One way to determine the storage format of data in the database is by using the data types. A data type is metadata and it is also a function supplied by the DBMS for establishing integrity constraints. Some data types are consistent across all DBMS vendors and some data types are unique to only one vendor. Some data types are simple scalar types like integer and varchar, while others are complex aggregate types such as coordinates, IP addresses, and imaginary numbers. By choosing the wrong data type you can create a number of challenges that will adversely affect database performance or the integrity of the data or both. The data type format we choose to store data has a number of implications. Let’s look at a few.

  • Minimize storage space – the data type dictates how many bytes of storage get consumed by storing the data on disk or in memory. As an example, don’t use varchar(1000) when varchar(10) suffices. Don’t use 4-byte integers when 1 or 2 byte integers are adequate.
  • Represent all values – the data type determines the domain of values that can be stored. Alphabetic vs. numeric vs. integer vs. decimal positions. You can’t represent social-security numbers with integer data types for example, since SSN’s that begin with a 0 will not be represented properly.
  • Improve integrity – the absence of data can be accommodated for by inserting default values, by making data mandatory vs. optional, by establishing entity and/or referential integrity. Enforcing logical domain over varchar types, such as restricting automotive body color, or DNS top-level domain.
  • Support data manipulation – the data type can facilitate or prevent operations on data. If you store date values as varchar for instance, you cannot compare or sort them correctly.

Though not a data type per se, any manipulation on the data before it is stored and/or before it is retrieved (i.e. encryption & decryption) can affect database performance. Plaintext data is the term used for describing data that is displayed it its natural format. When printed or displayed plaintext data can be easily interpreted as to what the characters are. Encrypted data is data that has undergone a process that has masked its real meaning and requires a special conversion process (i.e. decryption) to determine what the real characters are. It is fairly common to encrypt sensitive data in the database. Attributes like social security number, credit card number, medical diagnosis and procedure code data to name a few. With encryption and decryption comes overhead. The more encrypted data you have in your database the slower your database will perform. So choose the attributes to be encrypted wisely.

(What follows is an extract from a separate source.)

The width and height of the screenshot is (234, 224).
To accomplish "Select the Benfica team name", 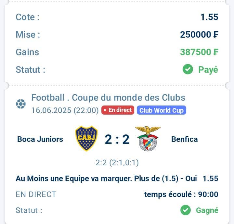I will [185, 139].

Factor: Storage Format / Effect on: Data Size / Effect on: Performance
Larger, More Complex / Higher / Less efficient / Lower Performance
Smaller, Less Complex / Lower /More Efficient / Higher Performance

Retrieval

There are a number of facilities that we can deploy that affect the physical design of the database. These include the use of aggregate vs. scalar data, indexes and partitions.
The choice to store data as scalar values i.e. lowest level values or aggregate (summary level) values is a critical design issue. If the data is usually going to be summarized before it is used it makes sense to summarize it once store it in a summary table and use it in its summarized form. If the actual scalar values are needed more often than the summary values then leaving the data in it scalar form is recommended. An example of where you might use this is with Employee salary data.
You might have a business requirement to analyze the employee salaries by department so it might make sense to create a summary table of employee salaries by department once.
This way each query using this data doesn’t have to summarize the data each time the query is run. High volumes of data summarized often are a good candidate to store at an aggregate table level.